The same story holds for other polling companies that have surveyed Iowa twice in January. A couple of these pollsters — American Research Group and Quinnipiac University — show Sanders leading. But they don’t show him gaining; Sanders also led in the previous edition of the ARG and Quinnipiac surveys.
The only polling firm to show Sanders making substantial gains in January is Gravis Marketing. It had him trailing Clinton by an implausible 21 points earlier this month. Now, it has him down by 11. That may reflect reversion to the mean (or herding) after a seeming outlier more than any genuine movement toward Sanders.
Overall, Clinton is ahead by 5.3 percentage points in FiveThirtyEight’s weighted polling average in Iowa. She led Sanders by exactly the same margin, 5.3 percentage points, on Jan. 15.
What’s blunting Sanders’s progress? Actually, it might not have a lot to do with Sanders. Clinton isn’t an easy mark. She remains extremely popular with Democrats, including in Iowa, where her favorable rating was 81 percent in the Des Moines Register poll. (Sanders’s favorable rating was 82 percent in the same poll.)
And Clinton has an impressive ground game in Iowa, where she has field offices throughout the state and voter outreach tactics modeled more on President Obama’s successful 2008 campaign than her own failed one. Clinton’s campaign takes a highly localized approach to Iowa, I learned on a visit to her Davenport field office earlier this month, with volunteers responsible for contacting a parcel of voters in a particular neighborhood again and again until the caucuses.

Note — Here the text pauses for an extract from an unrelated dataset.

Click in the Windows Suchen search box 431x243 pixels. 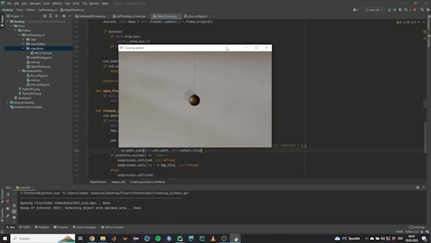tap(42, 239)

Sanders has an impressive ground game also. In fact, it’s not always easy to tell the campaigns apart. His campaign and Clinton’s use many of the same tools and strategies, and there’s a lot of cross-pollination into both camps from former members of the Obama 2008 campaign team.
On a visit to Sanders’s Des Moines headquarters this month, I discussed with his staffers an unusual occurrence in the polls: Some Iowa surveys, like the previous version of the Des Moines Register poll, showed the number of undecided voters increasing as the vote approached.

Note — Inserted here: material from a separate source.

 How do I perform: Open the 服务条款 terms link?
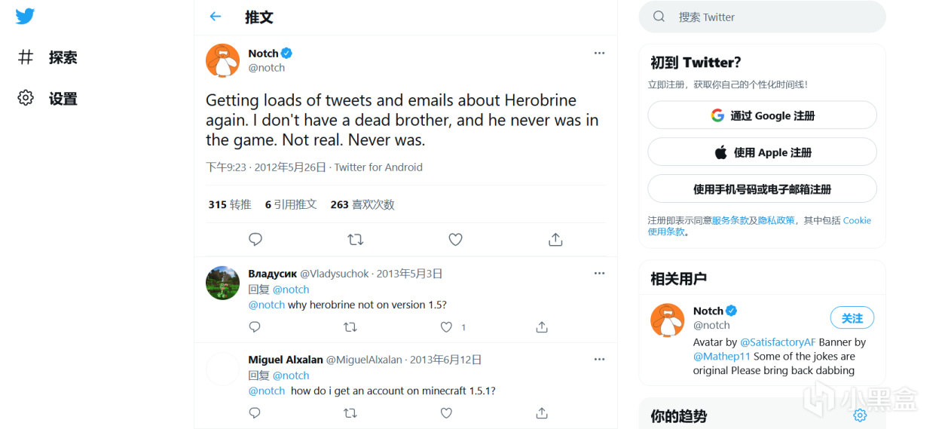[729, 220]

The Sanders staffers had a convincing-sounding explanation. Since most Democrats like both candidates, it wasn’t just a matter of flipping Clinton voters into Sanders voters. The voters had to proceed through a liminal stage first: the state of being undecided.
But it may be that some of those voters, after flirting with the idea of voting for Sanders, wind up sticking with Clinton in the end.